=== Begin Enclosure ===

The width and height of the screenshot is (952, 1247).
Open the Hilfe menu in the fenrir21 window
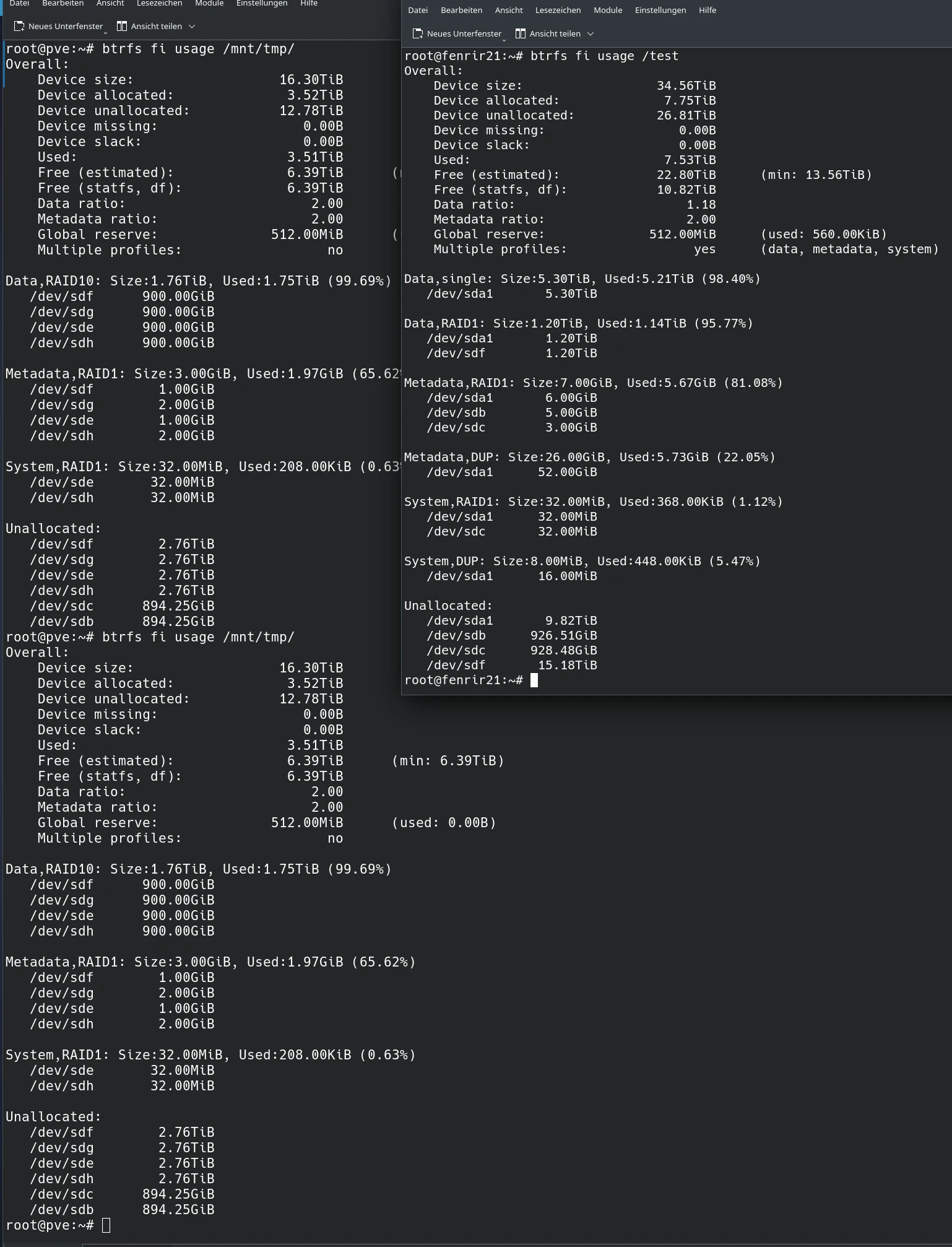click(x=707, y=10)
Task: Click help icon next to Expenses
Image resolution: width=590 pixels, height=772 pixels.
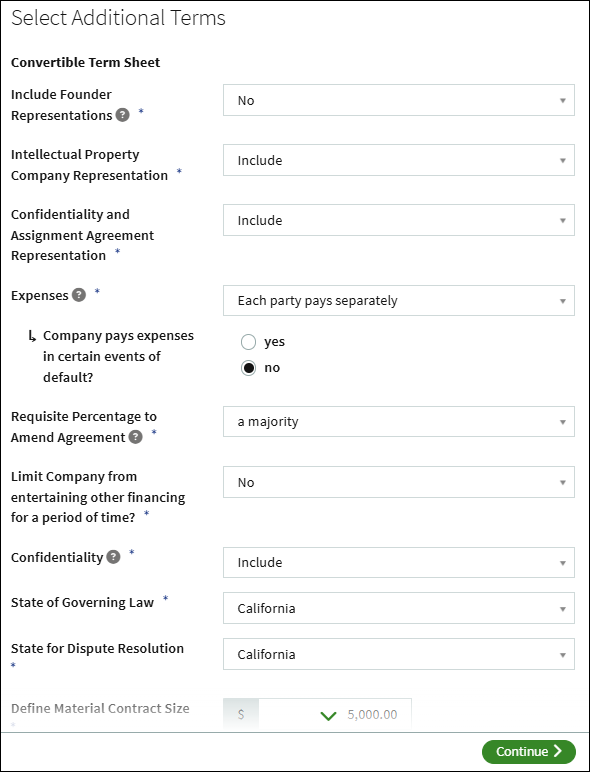Action: point(79,295)
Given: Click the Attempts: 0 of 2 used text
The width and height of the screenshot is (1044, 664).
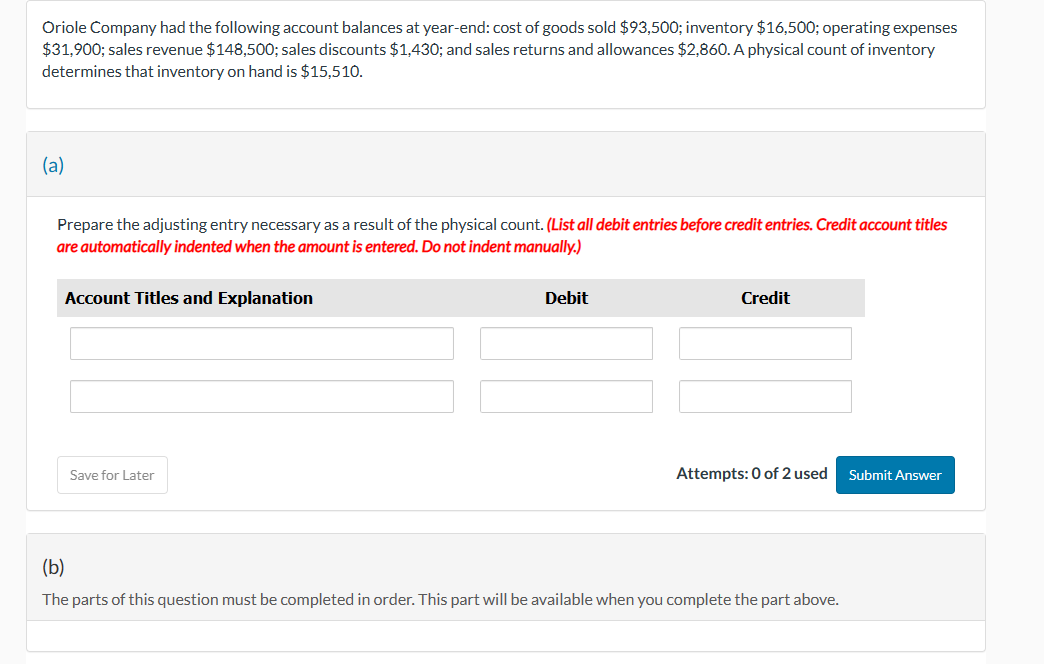Looking at the screenshot, I should pyautogui.click(x=750, y=473).
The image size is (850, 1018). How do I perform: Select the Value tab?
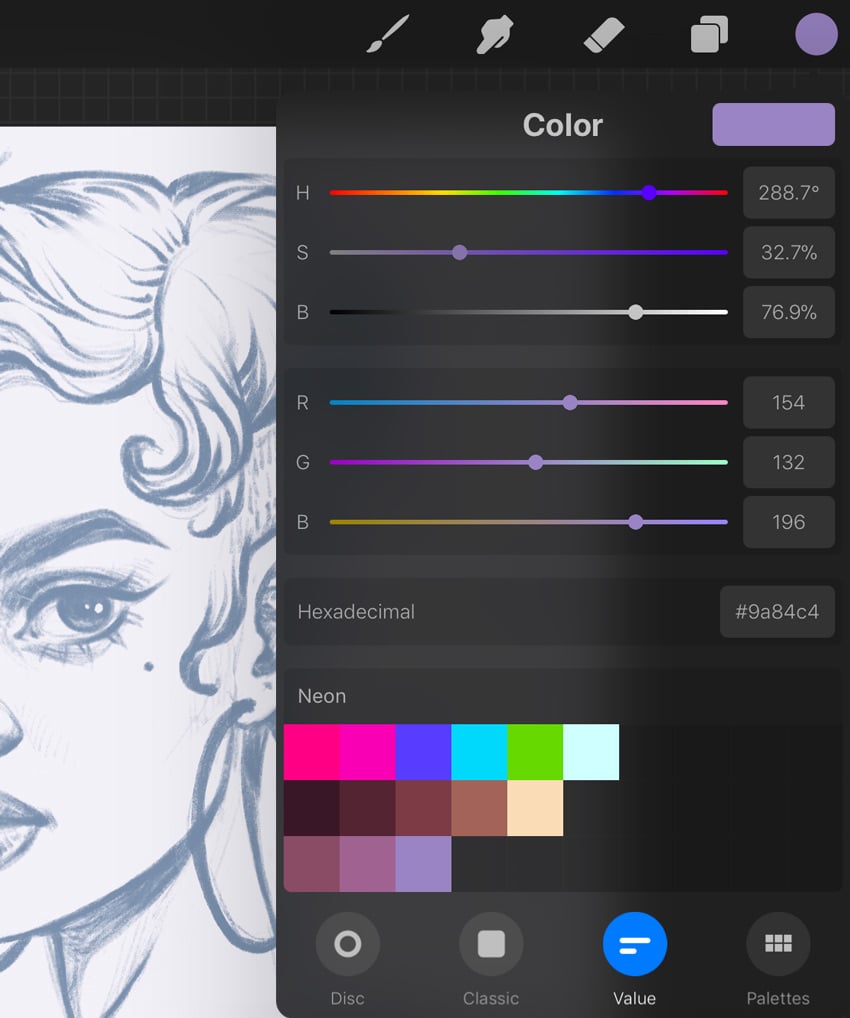coord(634,943)
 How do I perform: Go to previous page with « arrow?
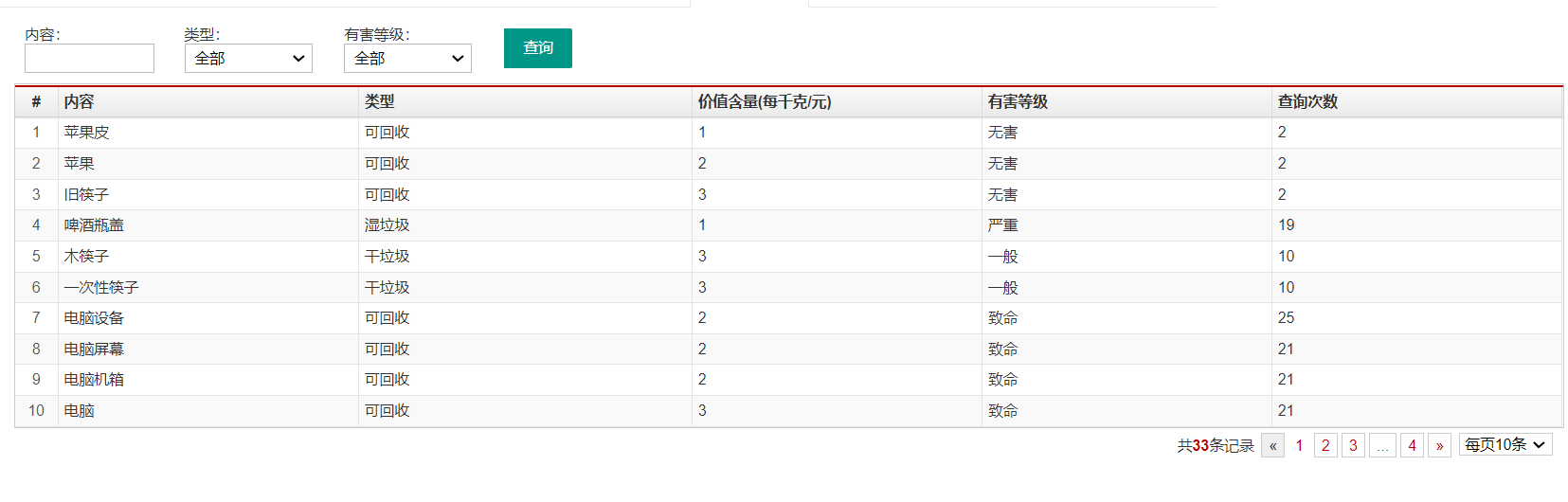point(1272,446)
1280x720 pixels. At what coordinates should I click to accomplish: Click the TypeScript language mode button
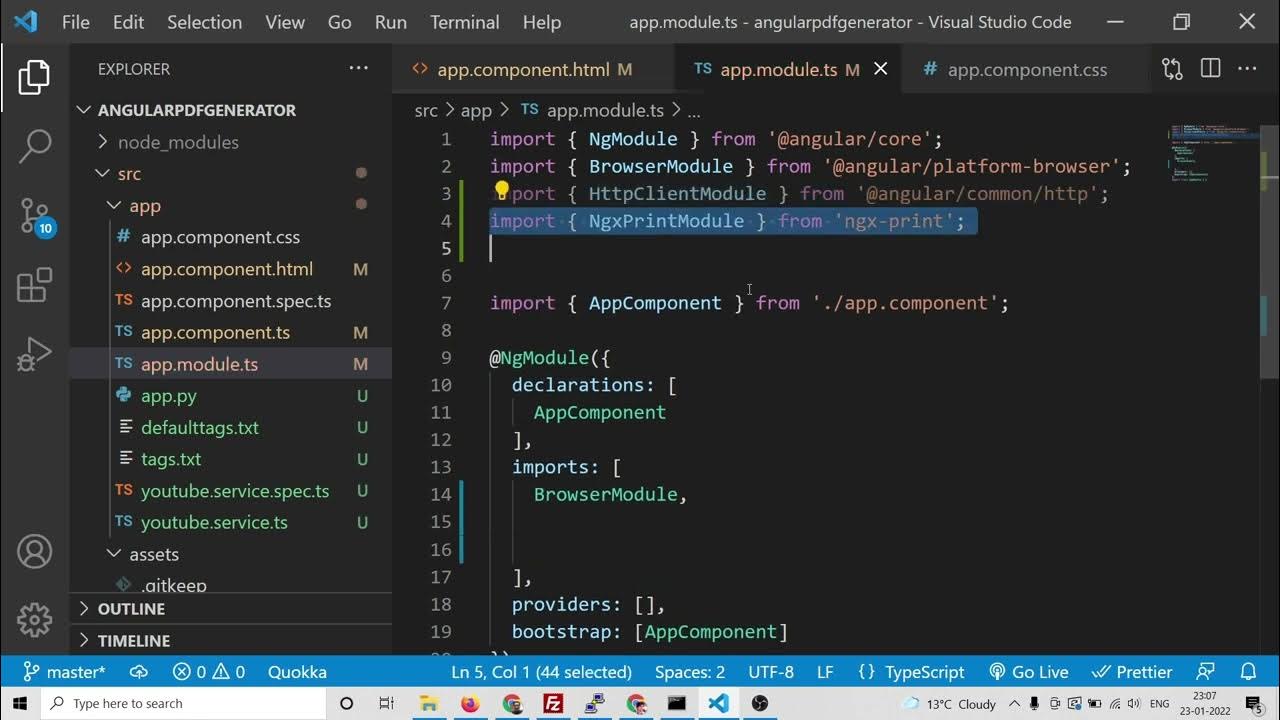coord(911,672)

=== End Enclosure ===

TASK | Print the listing exactly. No pictures belong in the copy.

ANSWER SPACE |
The width and height of the screenshot is (952, 1247).
Open the Hilfe menu in the fenrir21 window
click(x=707, y=10)
Task: Click help icon next to Expenses
Image resolution: width=590 pixels, height=772 pixels.
Action: point(79,295)
Given: Click the Attempts: 0 of 2 used text
The width and height of the screenshot is (1044, 664).
Looking at the screenshot, I should pyautogui.click(x=750, y=473).
The image size is (850, 1018). How do I perform: Select the Value tab?
coord(634,943)
 How do I perform: Go to previous page with « arrow?
point(1272,446)
1280x720 pixels. At what coordinates should I click to accomplish: Click the TypeScript language mode button
coord(911,672)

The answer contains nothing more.